LEXINGTON, Ky .— May is Arthritis Awareness Month, and in the Commonwealth nearly a million people currently suffer from the condition. Doctors right here in Kentucky and across the nation are exploring the topic and why it’s linked to COVID-19 infections.
Nobody thinks they’re going to need physical therapy in their lifetime, but some need it. Jim Nelson is one of many, taking each day one step at a time through the help of physical therapy. It’s a journey he started a few months ago after struggling 10 months with osteoarthritis.
“Very little pain whereas six weeks ago quite a bit of pain doing this size step,” said Nelson.
Like millions of other Americans, arthritis causes Nelson’s pain. He attends physical therapy sessions twice a week for an hour at Orthopedic and Sports Physical Therapy in Lexington. Researchers from the National Center of Biotechnology say what Nelson is experiencing could be linked to COVID-19. Marc Wynstra holds a Doctor of Physical Therapy, serves as Nelson’s physical therapist but he’s one of many doctors exploring the link between COVID-19 and arthritis.
“There’s several studies that have come out that have talked about that link between COVID-19 and arthritis and definitely inactivity can worsen arthritis,” said Wynstra.
The studies show COVID-19 can cause reactive arthritis, meaning the form of arthritis can be triggered by infection.
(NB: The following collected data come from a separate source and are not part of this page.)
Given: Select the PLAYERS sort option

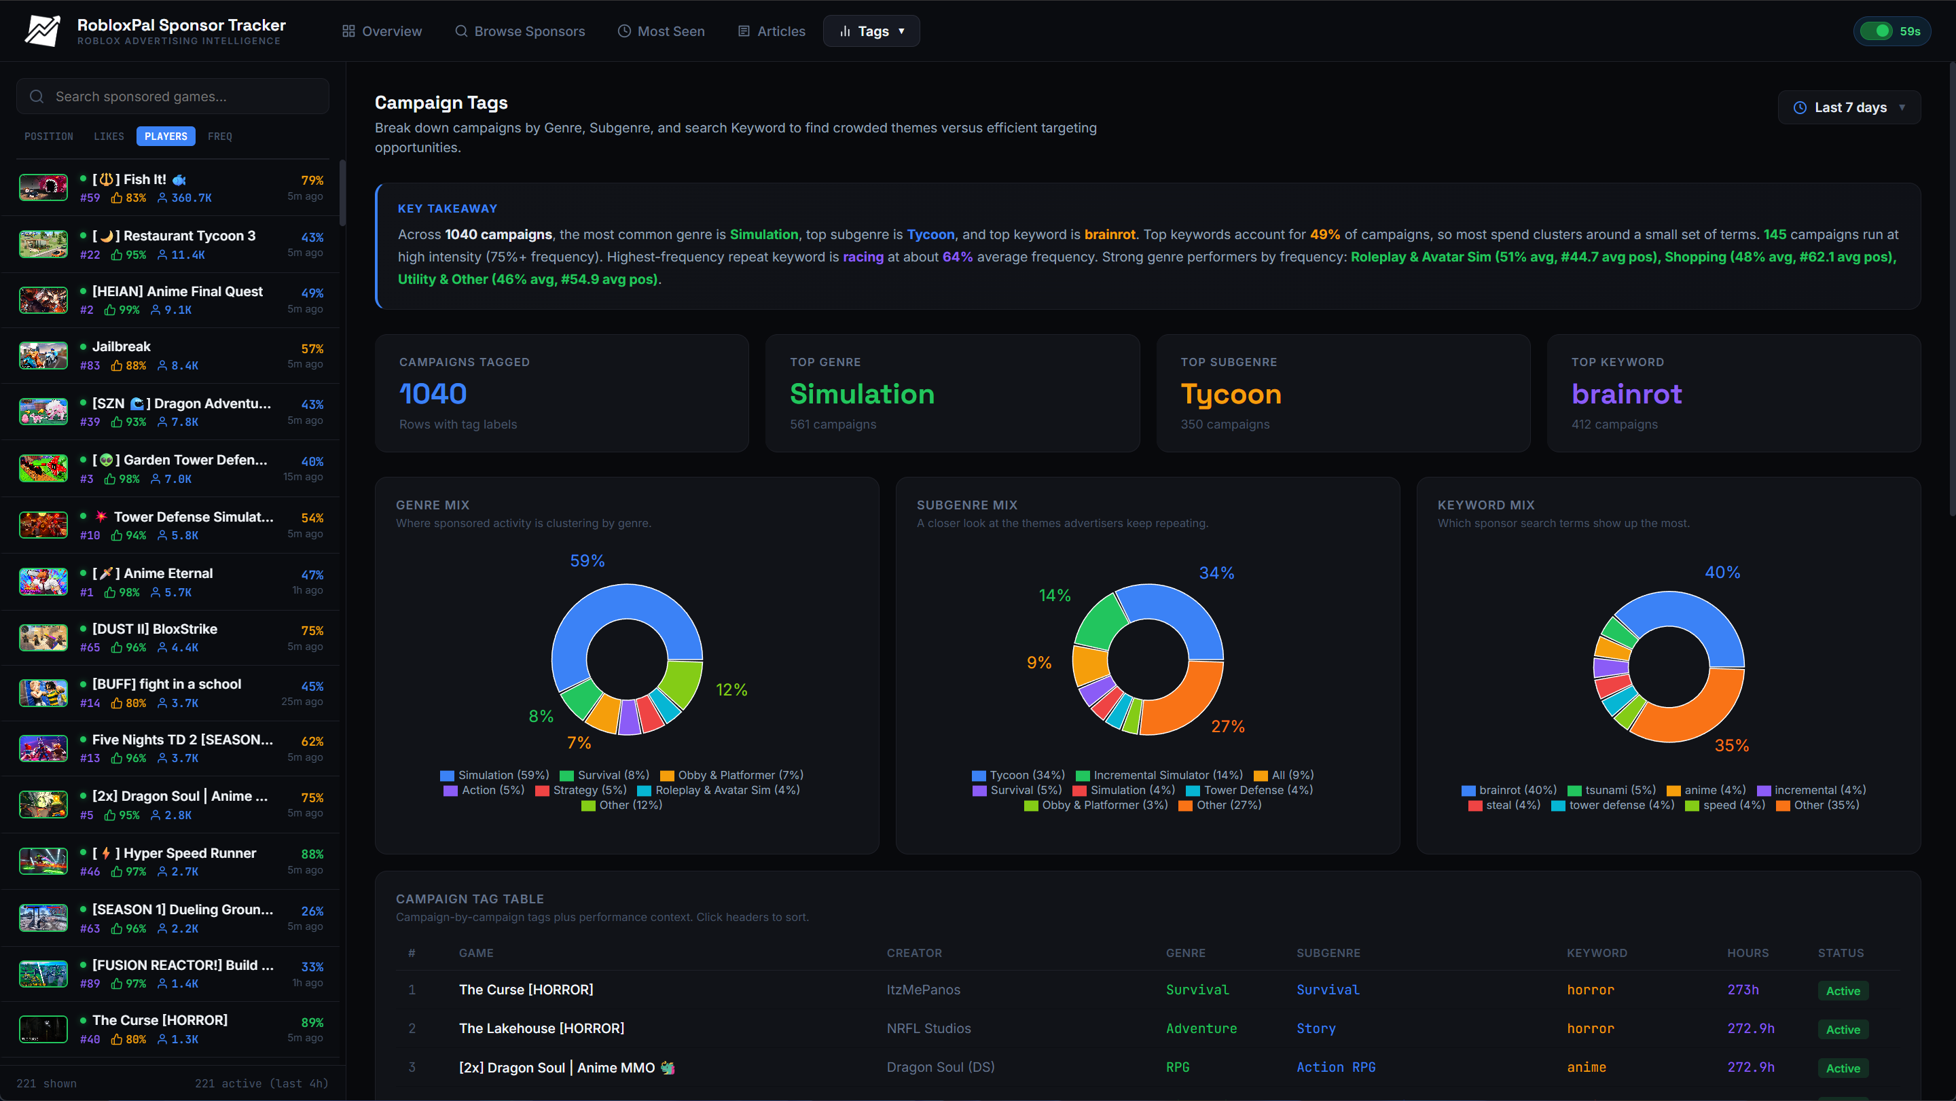Looking at the screenshot, I should (x=166, y=137).
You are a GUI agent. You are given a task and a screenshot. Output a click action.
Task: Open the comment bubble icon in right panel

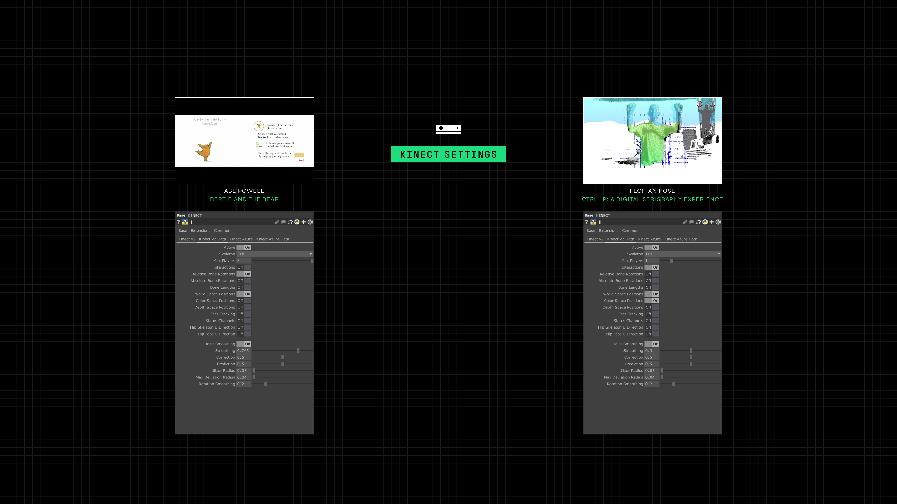[692, 222]
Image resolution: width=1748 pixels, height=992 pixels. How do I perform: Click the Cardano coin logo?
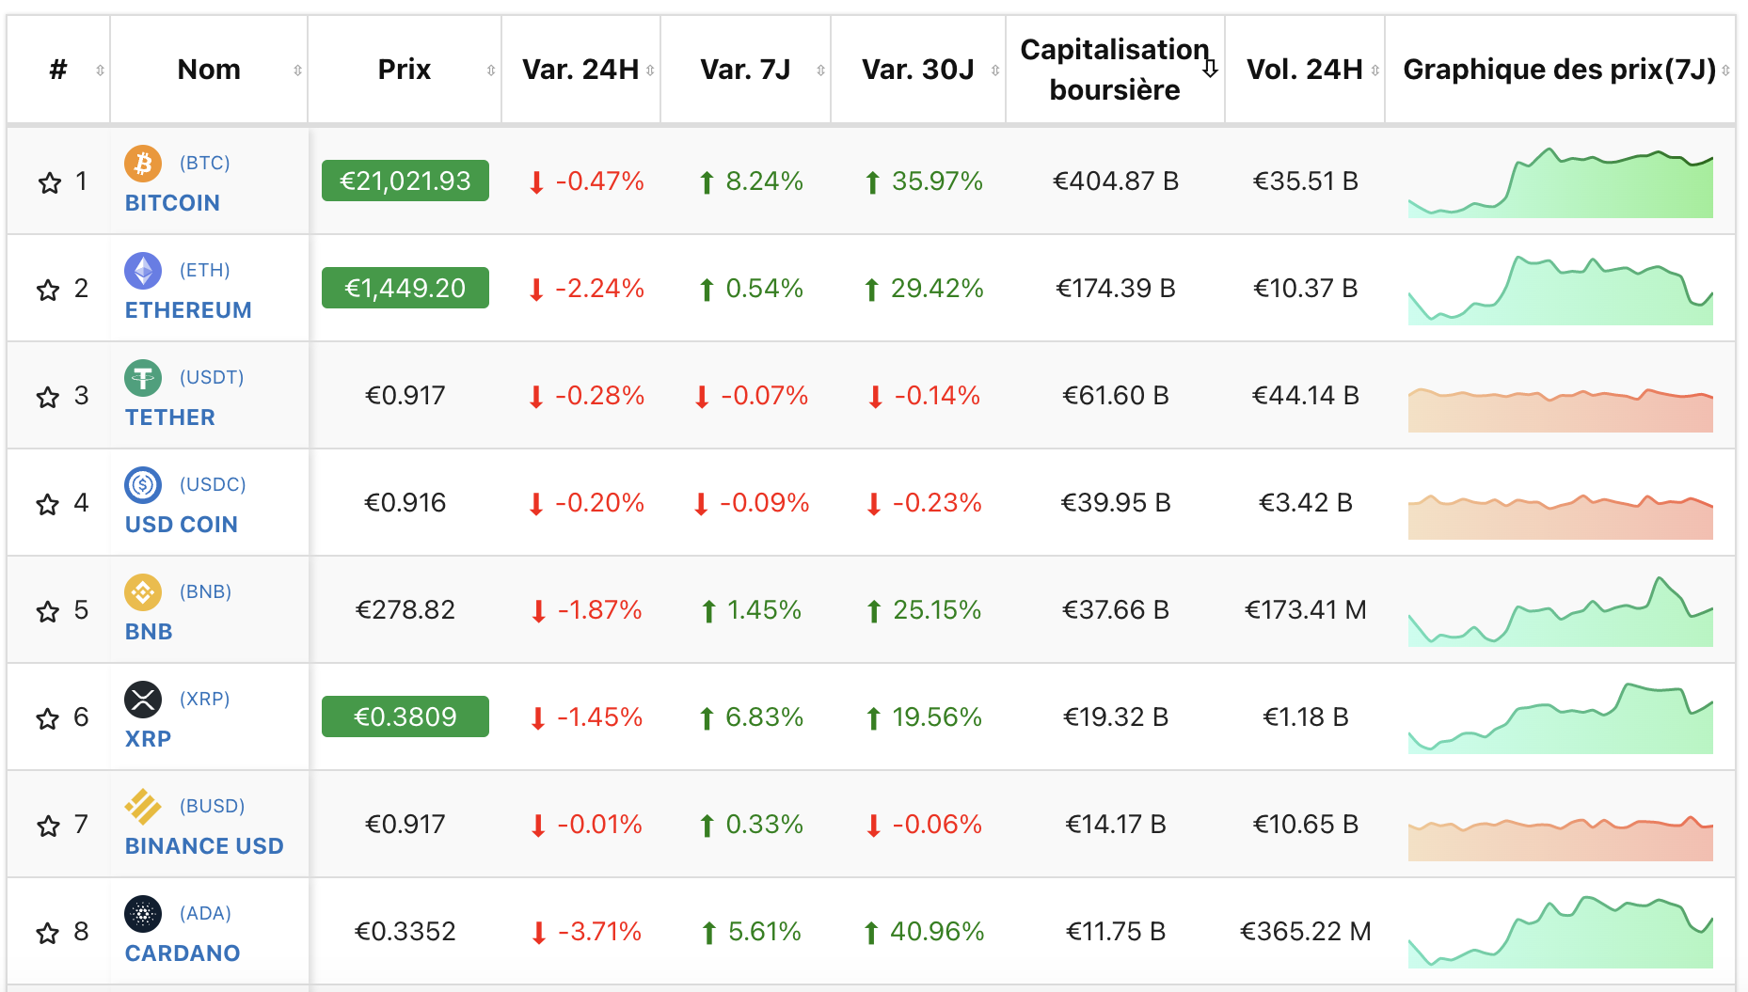tap(143, 913)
Nelson takes exercise seriously but still managed to come face to face with arthritis.
“Active my whole life, played basketball three or four times a week, no problems. Then all of a sudden I got out there and couldn’t even run,” said Nelson.
Nelson hasn’t been infected with COVID-19 to his knowledge but says the link scares him. Nelson deals with a type of arthritis called osteoarthritis, which will last a lifetime. The former college basketball player was shooting hoops when he felt excruciating pain in his legs and knees almost 10 months ago.
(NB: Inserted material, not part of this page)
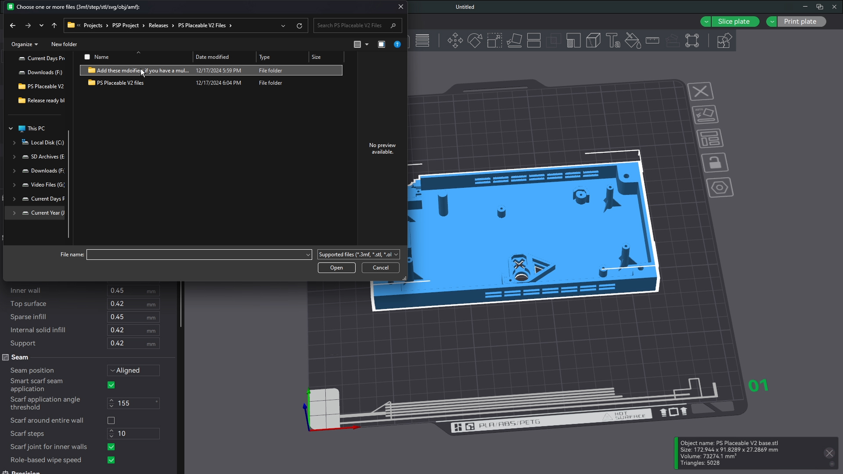Activate the Scale tool
This screenshot has height=474, width=843.
click(494, 41)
“It came on all at once, and once you get it… it never goes away,” said Nelson.
Knowing there’s no cure, Nelson says he’s focused on improving his quality of life. Knee bends and jumping exercises have been most helpful. Nelson is hoping these sessions can get him back on the court and help him stay active for his daughter to see.
“To think about having to give something you’ve done your whole life [basketball]. I guess it makes you feel immortal. It makes you feel your age. It’s something I don’t want to have happen,” said Nelson.
Even though the arthritis is slowing him down, Nelson says he’s going to remain positive. Orthopedic and sports physical therapy in Lexington confirms with us they have seen an increase in arthritis patients needing physical therapy.